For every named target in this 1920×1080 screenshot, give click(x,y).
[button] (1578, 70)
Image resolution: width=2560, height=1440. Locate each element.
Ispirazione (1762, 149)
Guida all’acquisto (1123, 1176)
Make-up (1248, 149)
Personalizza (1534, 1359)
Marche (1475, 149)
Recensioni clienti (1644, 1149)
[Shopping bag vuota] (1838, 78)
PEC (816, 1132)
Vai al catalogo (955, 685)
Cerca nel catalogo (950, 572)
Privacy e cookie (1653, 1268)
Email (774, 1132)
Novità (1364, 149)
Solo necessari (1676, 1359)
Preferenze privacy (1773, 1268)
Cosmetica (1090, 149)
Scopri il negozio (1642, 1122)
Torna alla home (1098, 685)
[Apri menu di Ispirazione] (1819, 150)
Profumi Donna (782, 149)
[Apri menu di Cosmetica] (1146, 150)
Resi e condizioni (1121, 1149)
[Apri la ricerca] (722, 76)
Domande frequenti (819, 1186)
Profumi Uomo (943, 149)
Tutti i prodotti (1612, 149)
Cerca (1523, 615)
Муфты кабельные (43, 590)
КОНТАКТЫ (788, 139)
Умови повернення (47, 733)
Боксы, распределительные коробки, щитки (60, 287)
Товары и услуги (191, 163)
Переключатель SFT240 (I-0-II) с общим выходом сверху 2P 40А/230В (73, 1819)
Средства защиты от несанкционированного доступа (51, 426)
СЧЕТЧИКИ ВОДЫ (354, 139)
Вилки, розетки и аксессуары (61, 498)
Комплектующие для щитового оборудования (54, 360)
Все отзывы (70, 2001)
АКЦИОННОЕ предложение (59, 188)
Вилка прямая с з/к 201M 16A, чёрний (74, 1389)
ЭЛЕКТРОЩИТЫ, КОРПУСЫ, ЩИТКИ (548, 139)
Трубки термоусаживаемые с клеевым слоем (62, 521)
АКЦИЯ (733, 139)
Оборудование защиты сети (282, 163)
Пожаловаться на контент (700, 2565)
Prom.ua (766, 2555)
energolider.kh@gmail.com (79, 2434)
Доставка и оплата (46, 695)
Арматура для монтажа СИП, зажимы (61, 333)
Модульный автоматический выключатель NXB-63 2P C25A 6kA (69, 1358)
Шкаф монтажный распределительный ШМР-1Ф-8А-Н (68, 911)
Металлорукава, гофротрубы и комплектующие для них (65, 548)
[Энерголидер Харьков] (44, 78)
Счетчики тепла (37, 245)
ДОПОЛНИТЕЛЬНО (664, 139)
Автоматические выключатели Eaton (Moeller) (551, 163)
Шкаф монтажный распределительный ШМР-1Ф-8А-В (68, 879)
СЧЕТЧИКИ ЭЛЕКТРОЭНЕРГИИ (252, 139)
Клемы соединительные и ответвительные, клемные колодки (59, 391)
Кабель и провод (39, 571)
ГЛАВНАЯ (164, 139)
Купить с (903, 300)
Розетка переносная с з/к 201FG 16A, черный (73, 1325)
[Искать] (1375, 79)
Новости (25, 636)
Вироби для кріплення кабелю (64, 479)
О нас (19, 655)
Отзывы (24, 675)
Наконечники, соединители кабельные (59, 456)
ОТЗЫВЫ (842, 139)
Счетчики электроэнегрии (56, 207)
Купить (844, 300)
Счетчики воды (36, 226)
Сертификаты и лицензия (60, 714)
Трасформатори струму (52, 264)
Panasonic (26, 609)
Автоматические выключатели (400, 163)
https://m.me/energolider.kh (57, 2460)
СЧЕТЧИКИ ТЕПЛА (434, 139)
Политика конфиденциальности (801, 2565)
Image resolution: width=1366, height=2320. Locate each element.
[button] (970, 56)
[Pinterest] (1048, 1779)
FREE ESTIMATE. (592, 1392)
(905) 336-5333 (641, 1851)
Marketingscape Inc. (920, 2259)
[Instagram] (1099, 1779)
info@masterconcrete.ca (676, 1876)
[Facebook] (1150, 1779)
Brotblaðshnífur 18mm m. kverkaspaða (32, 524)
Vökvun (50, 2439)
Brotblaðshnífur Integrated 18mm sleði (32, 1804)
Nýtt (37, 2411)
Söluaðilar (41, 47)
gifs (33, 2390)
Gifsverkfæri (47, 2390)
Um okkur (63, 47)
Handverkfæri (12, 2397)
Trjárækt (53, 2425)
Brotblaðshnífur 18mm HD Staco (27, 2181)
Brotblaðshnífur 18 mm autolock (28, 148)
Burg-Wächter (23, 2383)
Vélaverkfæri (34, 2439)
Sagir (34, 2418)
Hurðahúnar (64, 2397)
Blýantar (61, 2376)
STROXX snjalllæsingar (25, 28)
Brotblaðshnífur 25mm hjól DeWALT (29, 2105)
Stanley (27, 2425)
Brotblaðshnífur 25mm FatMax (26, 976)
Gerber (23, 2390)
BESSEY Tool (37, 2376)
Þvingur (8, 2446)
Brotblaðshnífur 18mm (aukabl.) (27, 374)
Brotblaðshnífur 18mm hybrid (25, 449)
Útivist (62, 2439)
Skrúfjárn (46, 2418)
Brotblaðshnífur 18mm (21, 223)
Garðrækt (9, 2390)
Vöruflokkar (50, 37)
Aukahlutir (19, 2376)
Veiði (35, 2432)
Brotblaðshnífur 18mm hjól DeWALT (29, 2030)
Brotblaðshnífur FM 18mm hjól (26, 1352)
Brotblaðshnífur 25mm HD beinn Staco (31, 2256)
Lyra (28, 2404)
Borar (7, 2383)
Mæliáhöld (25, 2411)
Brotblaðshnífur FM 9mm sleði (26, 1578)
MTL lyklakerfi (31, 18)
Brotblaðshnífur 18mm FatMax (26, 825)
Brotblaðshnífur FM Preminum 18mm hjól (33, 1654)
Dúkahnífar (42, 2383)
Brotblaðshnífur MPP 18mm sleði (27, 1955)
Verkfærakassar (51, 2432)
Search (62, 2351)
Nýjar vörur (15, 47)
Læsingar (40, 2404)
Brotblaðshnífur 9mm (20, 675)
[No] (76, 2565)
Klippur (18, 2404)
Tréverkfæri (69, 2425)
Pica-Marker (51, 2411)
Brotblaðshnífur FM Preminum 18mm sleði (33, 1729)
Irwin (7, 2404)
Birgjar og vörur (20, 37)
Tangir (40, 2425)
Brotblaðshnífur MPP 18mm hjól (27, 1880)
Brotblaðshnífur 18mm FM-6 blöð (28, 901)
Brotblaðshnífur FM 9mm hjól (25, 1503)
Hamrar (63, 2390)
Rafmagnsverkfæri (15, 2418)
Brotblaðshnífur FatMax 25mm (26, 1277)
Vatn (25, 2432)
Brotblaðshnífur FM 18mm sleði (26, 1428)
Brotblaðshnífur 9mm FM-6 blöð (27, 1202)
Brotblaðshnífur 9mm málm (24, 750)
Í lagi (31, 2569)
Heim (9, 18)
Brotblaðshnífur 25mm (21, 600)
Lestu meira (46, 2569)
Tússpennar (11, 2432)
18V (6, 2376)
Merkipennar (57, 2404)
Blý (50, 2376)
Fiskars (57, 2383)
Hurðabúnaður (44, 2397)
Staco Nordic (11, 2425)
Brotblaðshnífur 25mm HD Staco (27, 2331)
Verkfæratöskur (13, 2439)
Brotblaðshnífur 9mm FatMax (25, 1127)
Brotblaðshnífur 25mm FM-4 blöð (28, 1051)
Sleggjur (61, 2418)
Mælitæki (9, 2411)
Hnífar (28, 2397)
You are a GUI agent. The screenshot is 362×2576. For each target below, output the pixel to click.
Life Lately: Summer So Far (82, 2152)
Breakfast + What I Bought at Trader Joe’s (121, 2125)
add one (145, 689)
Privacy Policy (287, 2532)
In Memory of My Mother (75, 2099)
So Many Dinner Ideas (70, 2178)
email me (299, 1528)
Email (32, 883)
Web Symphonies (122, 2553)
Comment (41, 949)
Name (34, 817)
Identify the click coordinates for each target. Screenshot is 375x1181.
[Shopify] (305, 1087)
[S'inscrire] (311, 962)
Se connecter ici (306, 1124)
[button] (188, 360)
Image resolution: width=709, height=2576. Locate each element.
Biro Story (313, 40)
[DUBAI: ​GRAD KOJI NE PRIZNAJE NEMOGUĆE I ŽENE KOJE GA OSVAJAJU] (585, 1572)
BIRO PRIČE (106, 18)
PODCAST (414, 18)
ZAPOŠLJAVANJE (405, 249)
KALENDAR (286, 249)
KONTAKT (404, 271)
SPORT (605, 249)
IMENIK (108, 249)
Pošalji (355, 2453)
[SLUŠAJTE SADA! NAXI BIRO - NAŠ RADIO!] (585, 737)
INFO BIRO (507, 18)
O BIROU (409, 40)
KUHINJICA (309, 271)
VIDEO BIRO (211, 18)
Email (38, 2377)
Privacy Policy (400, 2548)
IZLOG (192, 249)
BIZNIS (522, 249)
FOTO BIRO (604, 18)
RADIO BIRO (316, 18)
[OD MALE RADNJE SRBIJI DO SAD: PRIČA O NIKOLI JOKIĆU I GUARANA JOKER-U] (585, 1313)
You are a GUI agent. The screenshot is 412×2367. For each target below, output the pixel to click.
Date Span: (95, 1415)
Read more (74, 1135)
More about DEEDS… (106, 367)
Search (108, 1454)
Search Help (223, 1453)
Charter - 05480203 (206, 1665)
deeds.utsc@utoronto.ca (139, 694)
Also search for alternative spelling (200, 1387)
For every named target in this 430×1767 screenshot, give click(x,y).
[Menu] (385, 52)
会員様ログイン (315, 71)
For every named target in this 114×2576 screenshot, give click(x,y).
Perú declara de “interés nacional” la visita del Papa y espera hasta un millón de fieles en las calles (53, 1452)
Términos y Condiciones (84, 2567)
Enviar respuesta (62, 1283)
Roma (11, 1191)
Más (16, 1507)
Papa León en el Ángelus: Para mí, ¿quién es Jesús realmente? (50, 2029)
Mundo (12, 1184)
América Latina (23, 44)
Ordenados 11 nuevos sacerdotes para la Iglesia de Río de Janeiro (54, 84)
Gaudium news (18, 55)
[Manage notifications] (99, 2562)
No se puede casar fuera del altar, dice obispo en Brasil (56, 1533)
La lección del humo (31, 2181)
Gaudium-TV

____________

Set down the line holding "For every named target in this 114×2576" and all later lines through the last one in the material above, exactly, and no other lines.

- **Response**
For every named target in this 114×2576 screenshot, give click(x,y).
Perú declara de “interés nacional” la visita del Papa y espera hasta un millón de fieles en las calles (53, 1452)
Términos y Condiciones (84, 2567)
Enviar respuesta (62, 1283)
Roma (11, 1191)
Más (16, 1507)
Papa León en el Ángelus: Para mí, ¿quién es Jesús realmente? (50, 2029)
Mundo (12, 1184)
América Latina (23, 44)
Ordenados 11 nuevos sacerdotes para la Iglesia de Río de Janeiro (54, 84)
Gaudium news (18, 55)
[Manage notifications] (99, 2562)
No se puede casar fuera del altar, dice obispo en Brasil (56, 1533)
La lección del humo (31, 2181)
Gaudium-TV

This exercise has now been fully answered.